Katharine Steele Renninger
American (1925-2004)
Katharine Steele Renninger was born in Jenkintown, Pennsylvania in 1925 and grew up on a farm midway between New Hope and Philadelphia. She graduated from Moore Institute of Art where she received the John F. Lewis European Traveling Fellowship in 1946 through which she lived and studied on the left bank of Paris for a year. Later she studied with Paul Domeville at the University of Pennsylvania and taught at St. Mary’s Hall in Burlington, New Jersey, and at Moore Institute where she was an instructor in drawing from 1950 to 1954.

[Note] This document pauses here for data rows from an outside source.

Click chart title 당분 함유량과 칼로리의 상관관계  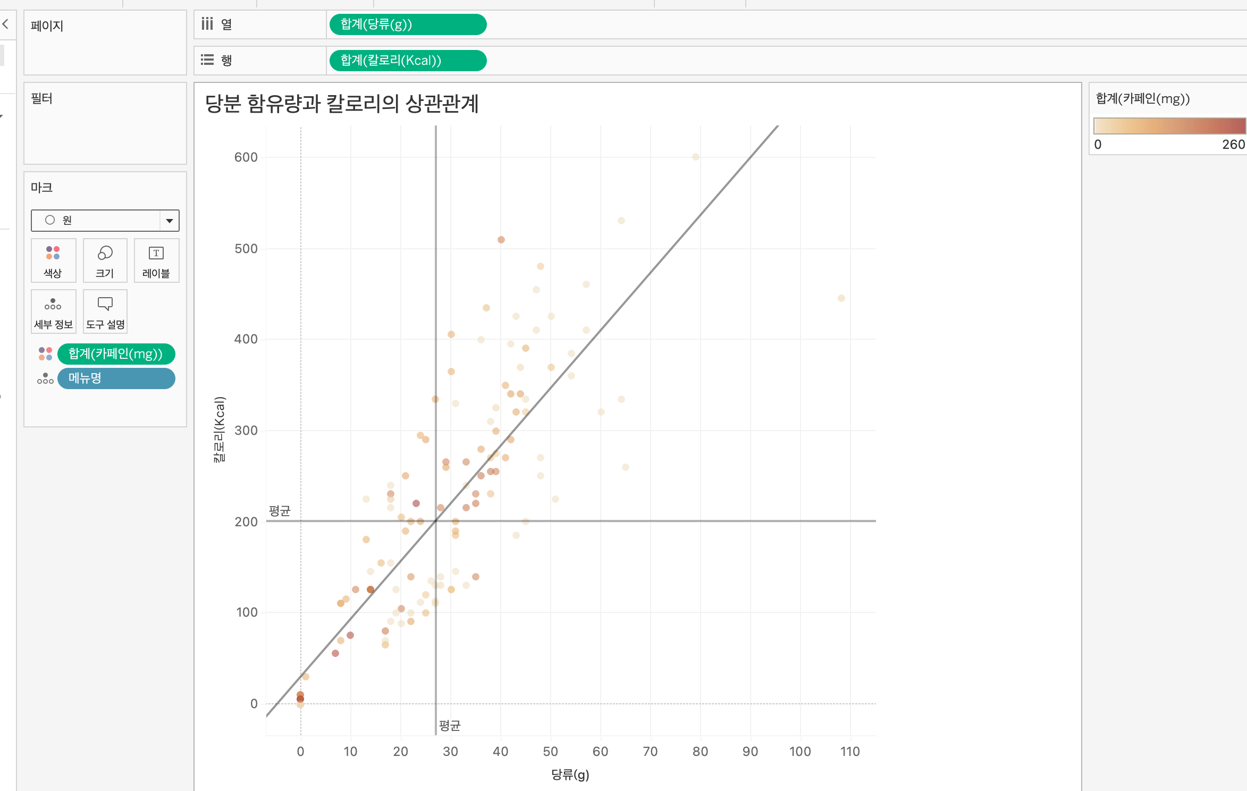click(x=342, y=104)
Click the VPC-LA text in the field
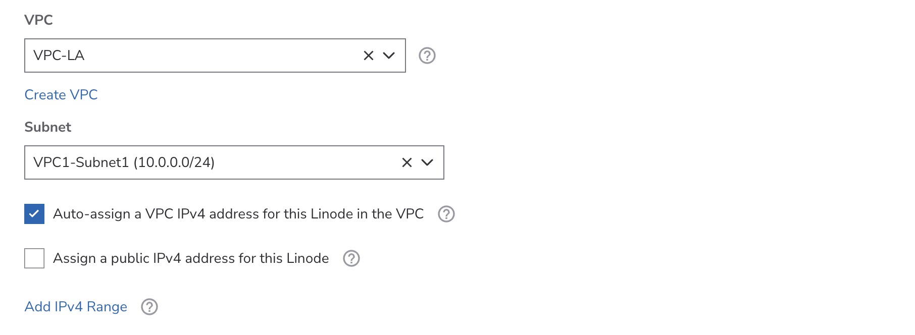 [59, 55]
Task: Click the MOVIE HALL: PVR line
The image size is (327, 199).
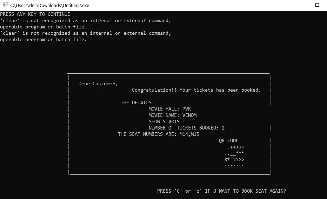Action: (169, 109)
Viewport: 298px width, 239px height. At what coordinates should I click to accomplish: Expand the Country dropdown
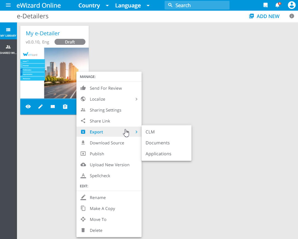point(94,5)
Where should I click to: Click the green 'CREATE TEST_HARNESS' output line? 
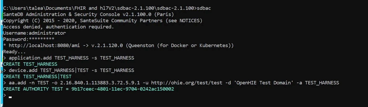pyautogui.click(x=30, y=64)
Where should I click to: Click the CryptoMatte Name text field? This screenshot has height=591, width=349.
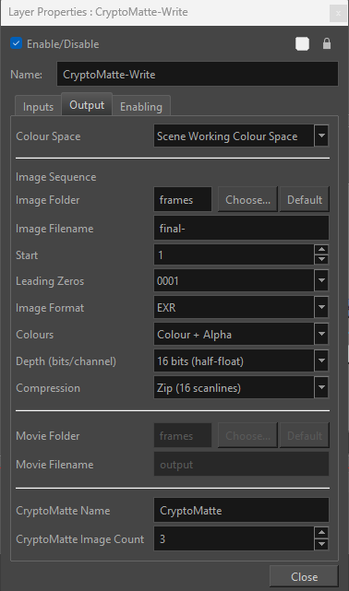[241, 511]
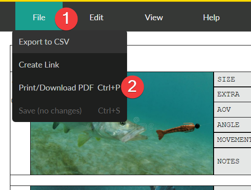Click red step marker number 2

132,87
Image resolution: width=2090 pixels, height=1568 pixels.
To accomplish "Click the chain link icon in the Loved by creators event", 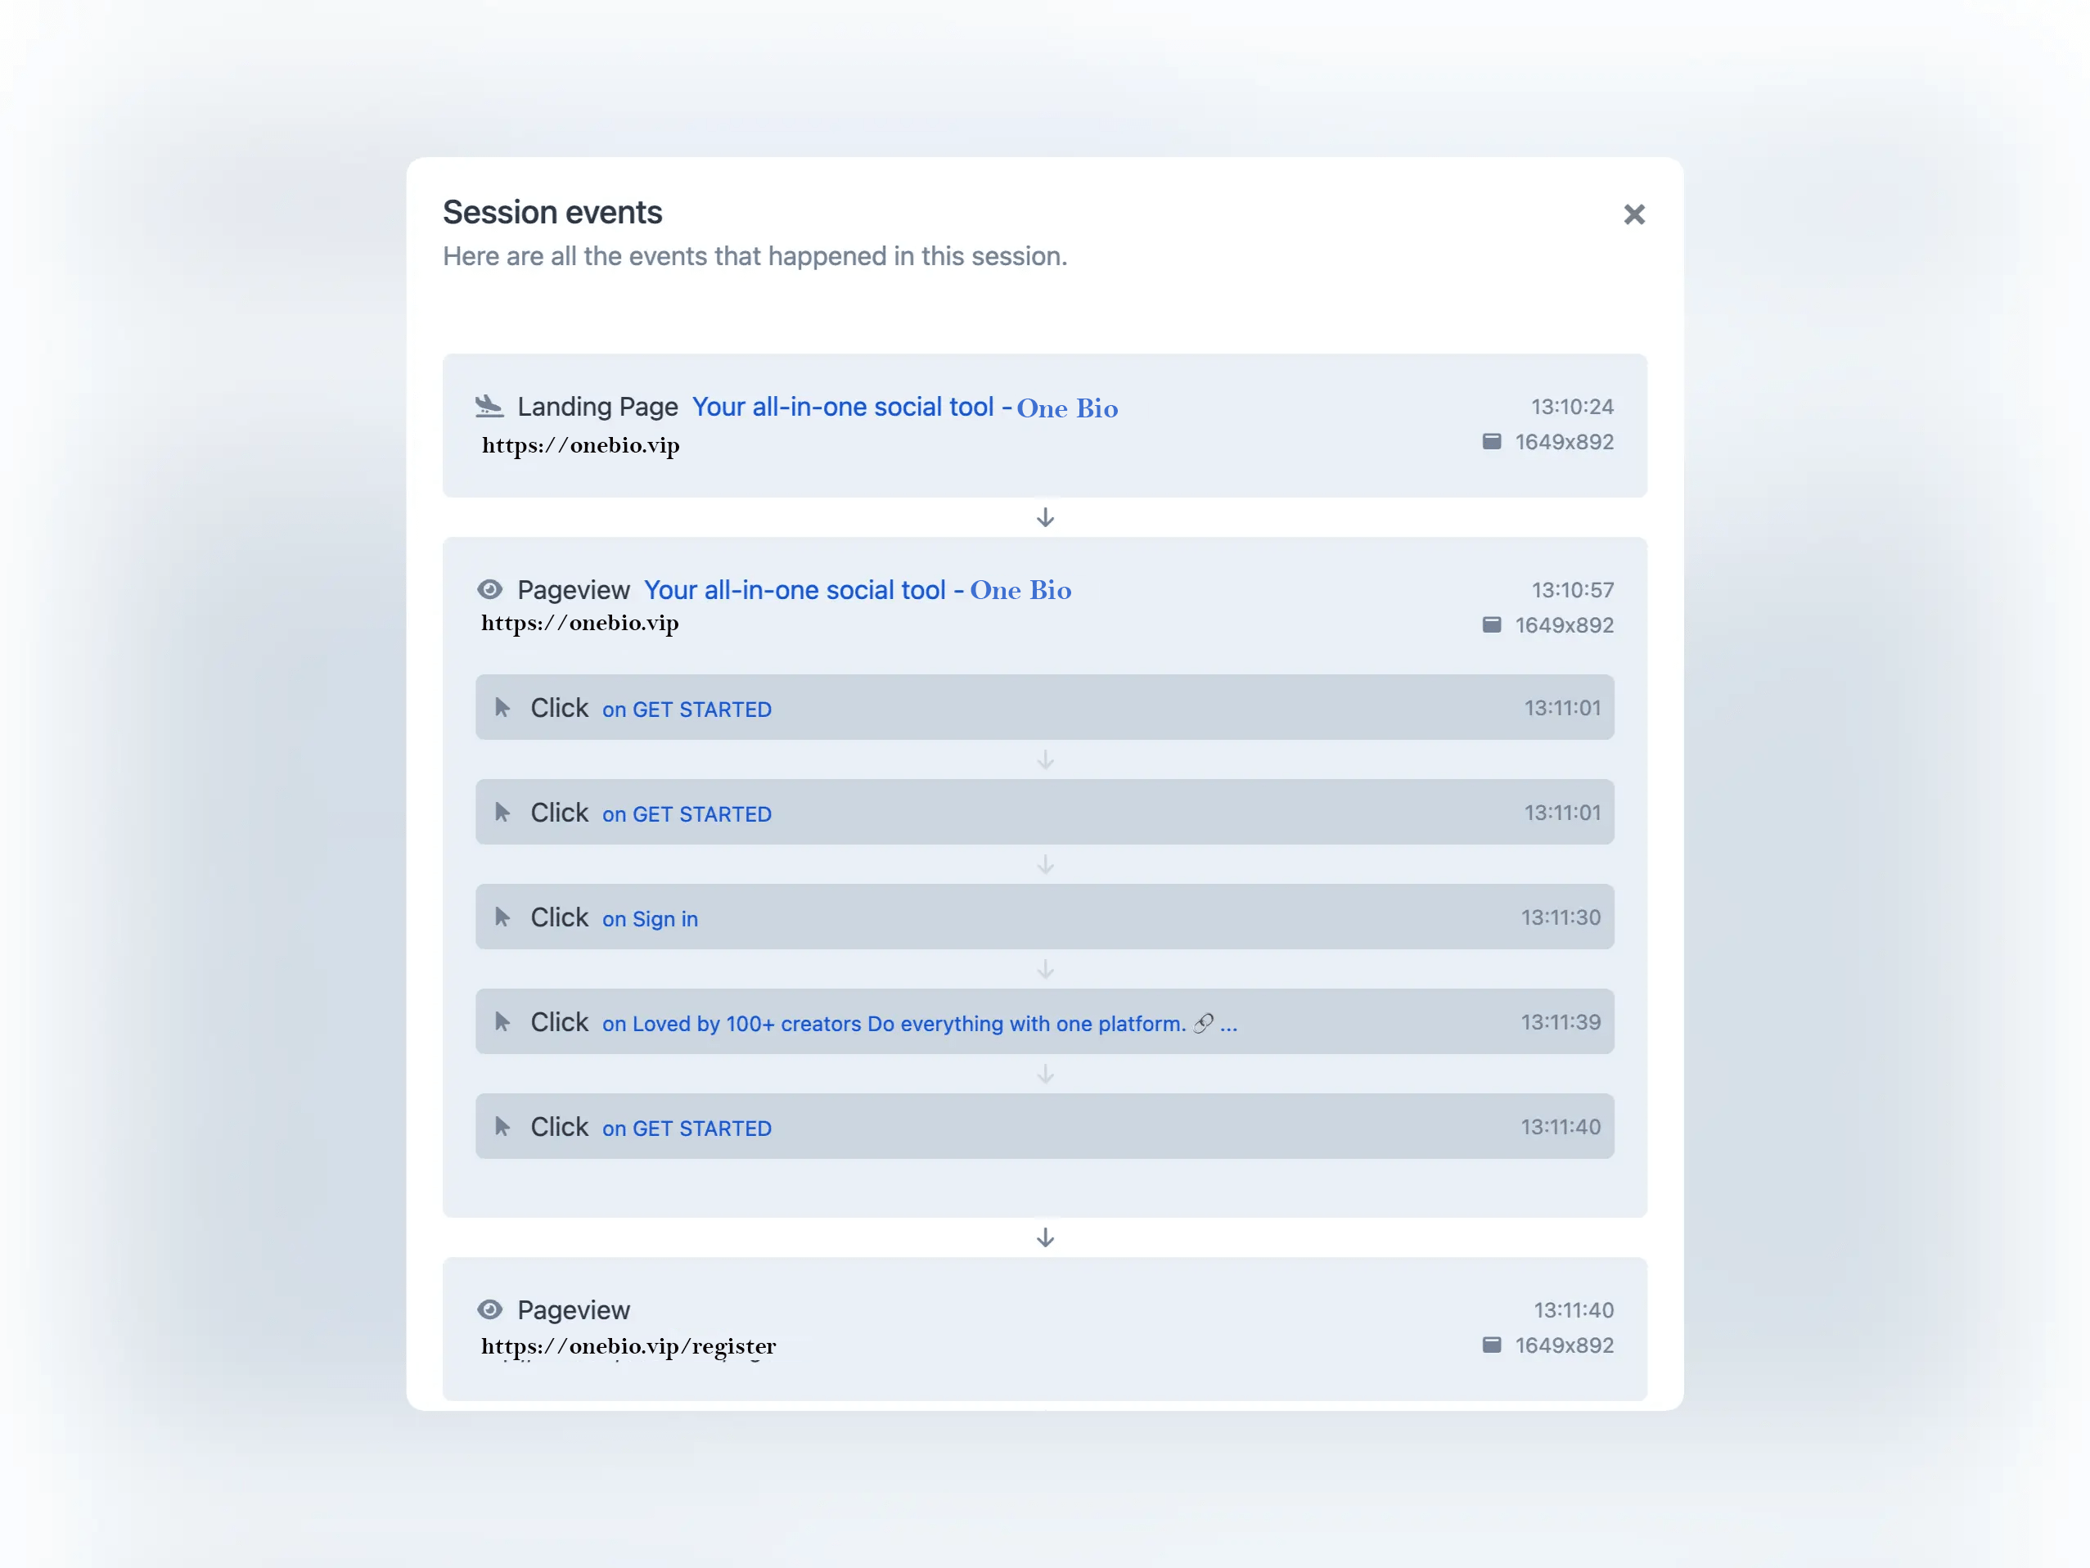I will [x=1201, y=1023].
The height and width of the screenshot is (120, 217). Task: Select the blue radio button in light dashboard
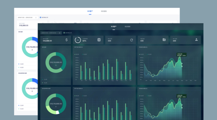tap(41, 18)
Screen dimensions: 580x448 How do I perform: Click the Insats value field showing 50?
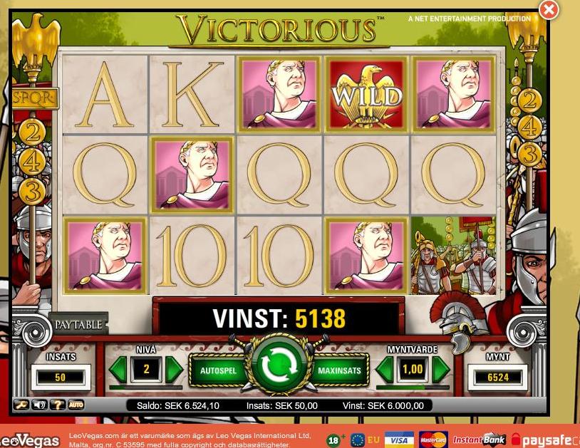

An abstract realist, Renninger had nearly 75 solo shows. Her subjects typically focused on Bucks County architecture and artifacts: details of barns and Victorian buildings, collections of egg beaters, bottles and chairs. Her work was included in many prestigious exhibitions and received numerous awards including the Woodmere Art Museum, the Museo des Belles Artes in Caracas, the Butler Institute of American Art, the Pennsylvania Academy of the Fine Arts, the Delaware Art Museum and the National Academy of Design.
Renninger’s work is in the James A. Michener Art Museum, William Penn Memorial Museum, Rutgers University Gallery and the DeVecchi Collection of the Rodman House for the Arts, among others.